Extrait d'origine -

━━━━━━━━━━━━━━━━━━━━

Les goûts de lumière, c'est quoi ?
Exposé à la lumière, le vin peut prendre des goûts de chou-fleur cuit ou de laine mouillée. Ce phénomène met en jeu des composés soufrés. Il est facile de le confondre avec celui de la réduction. « C'est un défaut progressif. Comme avec les goûts de bouchon, on va d'abord avoir un masque aromatique et une perte de notes fruitées. Puis, à plus haute concentration, on va ressentir les mauvais goûts », détaille Michel Valade, responsable du service oenologie au CIVC.
Les goûts de lumière s'accompagnent souvent d'une décoloration du vin. Ils touchent essentiellement les vins effervescents et blancs, mais concernent aussi les rosés et, dans une moindre mesure, les vins rouges, mieux protégés par leurs tanins.
Comment se forment-ils ?
Il suffit de peu de chose : de la lumière et de la riboflavine. Plus connue sous le terme « vitamine B2 », la riboflavine est présente dans le vin et dans d'autres aliments. D'ailleurs, elle est utilisée dans l'industrie agroalimentaire comme colorant jaune. Elle est particulièrement sensible à deux longueurs d'onde : 375 nm dans les UV-A et 446 nm dans le visible (lumière bleue). Ces longueurs d'onde sont émises par la lumière solaire et la majorité des tubes fluorescents.

━━━━━━━━━━━━━━━━━━━━

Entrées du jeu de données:
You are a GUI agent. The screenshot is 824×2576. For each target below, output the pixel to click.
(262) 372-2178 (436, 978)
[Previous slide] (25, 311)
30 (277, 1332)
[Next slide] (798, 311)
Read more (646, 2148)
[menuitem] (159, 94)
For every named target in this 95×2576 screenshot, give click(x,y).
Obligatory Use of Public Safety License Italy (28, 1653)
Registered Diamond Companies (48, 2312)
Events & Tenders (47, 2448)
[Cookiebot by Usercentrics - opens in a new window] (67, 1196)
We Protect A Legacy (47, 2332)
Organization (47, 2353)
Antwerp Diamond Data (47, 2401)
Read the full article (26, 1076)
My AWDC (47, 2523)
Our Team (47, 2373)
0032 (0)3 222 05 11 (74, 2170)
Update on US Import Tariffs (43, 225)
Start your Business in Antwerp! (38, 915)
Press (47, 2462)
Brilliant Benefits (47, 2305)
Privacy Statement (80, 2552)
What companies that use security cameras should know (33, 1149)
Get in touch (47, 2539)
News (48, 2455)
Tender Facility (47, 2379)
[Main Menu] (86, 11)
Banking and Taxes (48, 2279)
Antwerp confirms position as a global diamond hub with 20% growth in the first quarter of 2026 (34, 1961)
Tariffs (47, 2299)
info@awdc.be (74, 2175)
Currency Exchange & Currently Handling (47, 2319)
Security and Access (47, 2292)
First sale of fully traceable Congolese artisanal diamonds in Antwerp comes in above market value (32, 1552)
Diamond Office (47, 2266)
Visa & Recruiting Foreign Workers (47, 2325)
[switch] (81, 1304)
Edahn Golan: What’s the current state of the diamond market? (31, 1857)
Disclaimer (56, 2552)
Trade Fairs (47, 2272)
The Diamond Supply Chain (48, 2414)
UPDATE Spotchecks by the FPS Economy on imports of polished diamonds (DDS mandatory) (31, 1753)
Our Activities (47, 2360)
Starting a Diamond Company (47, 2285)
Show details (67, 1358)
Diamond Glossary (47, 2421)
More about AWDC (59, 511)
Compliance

━━━━━━━━━━━━━━━━━━━━

Problème à traiter - Prolongez l'extrait sur les goûts de lumière dans le vin en reprenant juste après sa dernière phrase.

Le résultat -
Quand elle est éclairée, la riboflavine (vitamine B2) devient instable. Pour retrouver son état initial, elle transfère son énergie à d'autres molécules, en masse. Professeur à l'Université de Reims, Yann Vasserot explique qu'« une molécule de riboflavine peut transférer son énergie de mille à cent mille autres molécules avant d'être inactivée ». La plupart sont des acides aminés. « Ainsi, la méthionine va évoluer en méthanethiol et en diméthyldisulfure (DMDS), aux arômes de chou. » Tryptophane et lysozyme vont, quant à eux, donner de la 2-aminoacétophénone, à l'odeur de naphtaline, de fleur d'acacia, de linge sale humide ou de savon. Cette réaction est favorisée par des températures supérieures à 20 °C.
L'irradiation de la riboflavine porte également atteinte aux esters aromatiques et entraîne une baisse de la couleur et de l'astringence par polymérisation des polyphénols.
En combien de temps ?
« Dans un verre, les goûts de lumière peuvent apparaître très rapidement », prévient Michel Valade. Au cours d'une série d'essais, les techniciens du CIVC n'ont pas eu à attendre plus de trois minutes avant de détecter des notes de réduction dans un verre de champagne laissé en plein soleil. « Et encore, c'était en hiver et il faisait froid », prévient l'oenologue.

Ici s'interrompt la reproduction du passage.